> _Task item 1_
In the article on Gulf Air's recovery, what seat load factor does the airline report it is currently running at?
> _Task item 2_
Continue the article on Gulf Air's recovery, picking up after its final sentence.

> _Selected excerpt_
Gulf Air is currently running at 80 per cent seat load factors having achieved 80pc restoration of 2019 levels in terms of passenger numbers, the airline’s chief executive has said.
Addressing a Press conference on the sidelines of the International Air Transport Association (IATA) World Passenger Symposium at the Gulf Hotel Bahrain, Convention and Spa, Captain Waleed Al Alawi said yesterday that it was heartening to see the recovery of the aviation sector gaining momentum after the difficult years of the Covid-19 pandemic, despite headwinds like high inflation, high fuel prices and the conflict in Ukraine.
The top official said he was in agreement with IATA’s expectation of the overall industry getting back to 2019 levels by 2024.
The load factor is a metric used in the airline industry that measures the percentage of available seating capacity that has been filled with passengers.

> _Information supplied_
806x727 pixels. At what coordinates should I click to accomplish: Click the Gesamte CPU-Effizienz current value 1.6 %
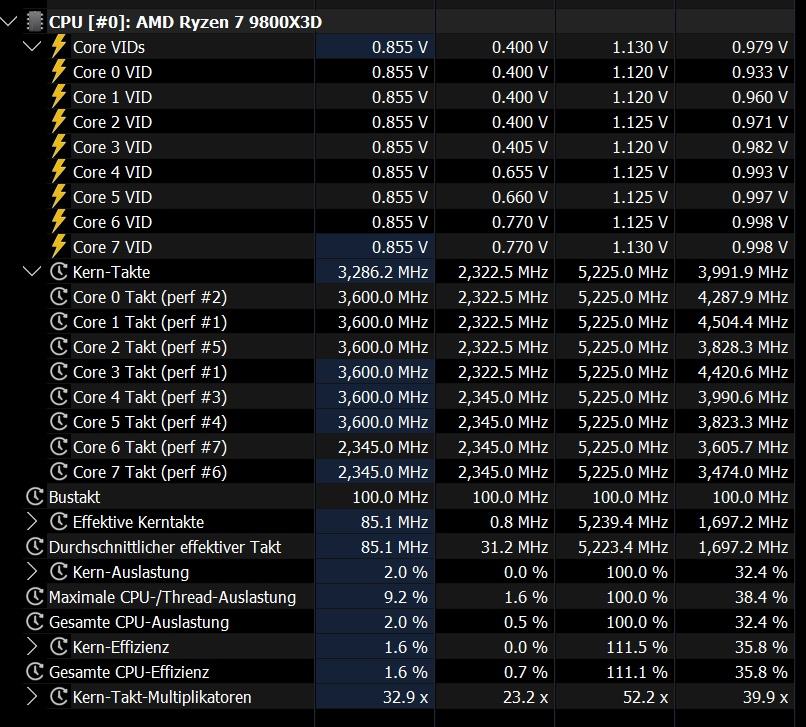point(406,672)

--

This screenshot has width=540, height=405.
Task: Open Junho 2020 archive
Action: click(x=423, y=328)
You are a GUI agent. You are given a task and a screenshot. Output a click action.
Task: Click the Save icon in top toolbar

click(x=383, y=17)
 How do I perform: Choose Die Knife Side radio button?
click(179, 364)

==

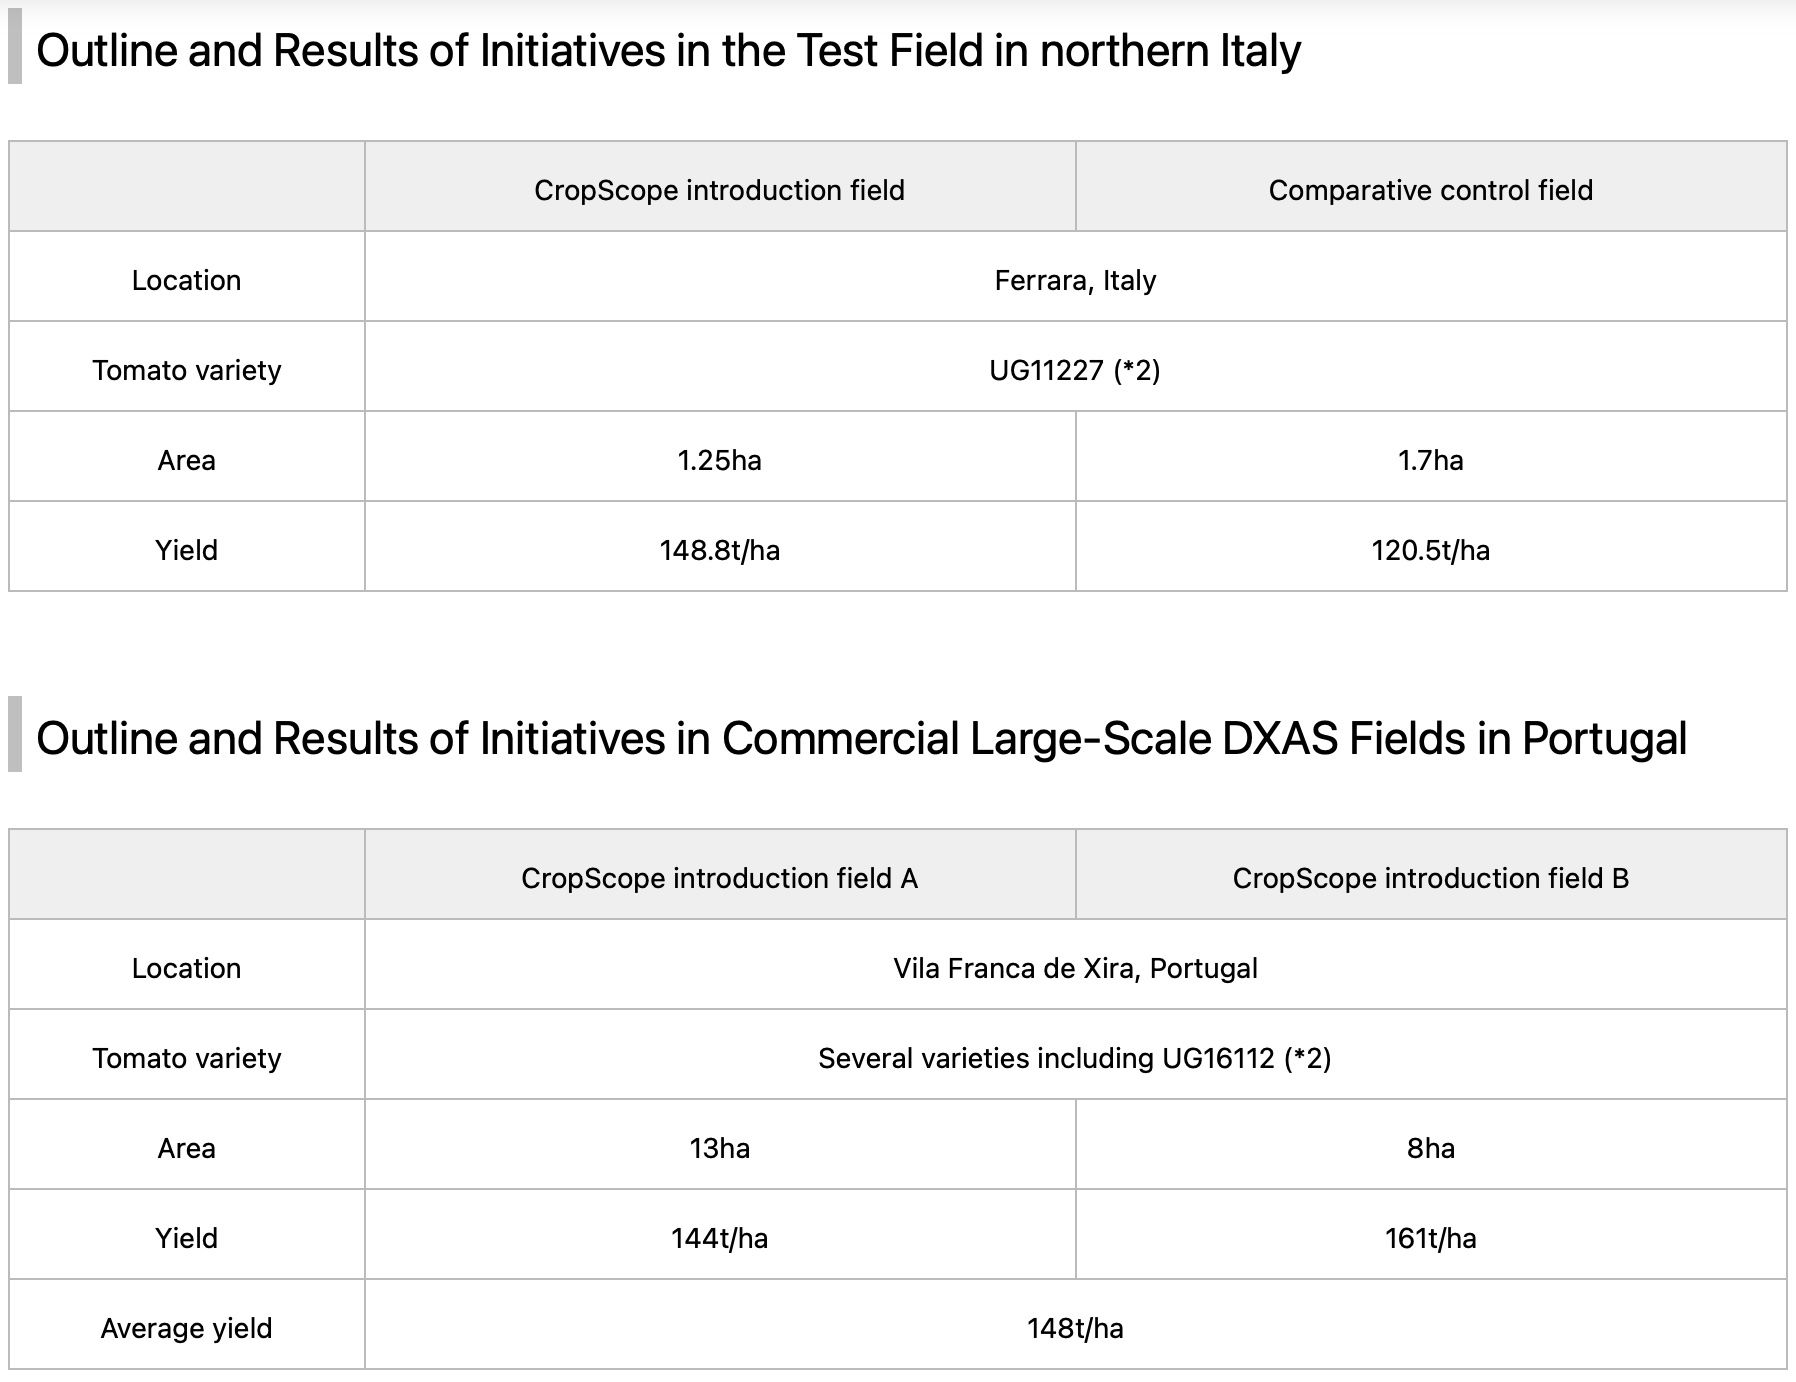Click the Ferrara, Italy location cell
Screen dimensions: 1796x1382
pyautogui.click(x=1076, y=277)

> _Response 1_
80 per cent

> _Response 2_
Declining to provide details on the upcoming launch of new destinations, Capt Al Alawi said Bahrain’s national carrier was on track with expansion plans in keeping with its boutique strategy
“We are going to see a resumption in deliveries of the Airbus A320neo jets and Boeing 787-9 Dreamliners we had ordered earlier, with at least one narrow-body jet joining the fleet this year and more to come next year. This would enable the launch of several new destinations next year,” he said.
The airline has added Milan, Rome, Manchester and Nice to its summer schedule this year and also announced operations to Mykonos and Santorini in Greece, Malaga in Spain, Sharm Al Sheikh and Alexandria in Egypt, and Salalah in Oman.
Capt Al Alawi was also hopeful of a correction in airfares, which have shot up recently, saying he expected an early end to the conflict in Ukraine which would bring down the price of jet fuel.
He also emphasised that aviation is an integral part of the economy of Bahrain and reconnecting the world again is a key element of Gulf Air’s strategy.
Also addressing the Press conference was Willie Walsh, director general of IATA, who highlighted the devastating impact of the pandemic noting that at the end of 2022, the industry will have lost around $190 billion during the three years.
He said the industry needed to learn from its failings during the pandemic where a lack of harmonisation in travel rules and procedures led to a delay in recovery of air traffic.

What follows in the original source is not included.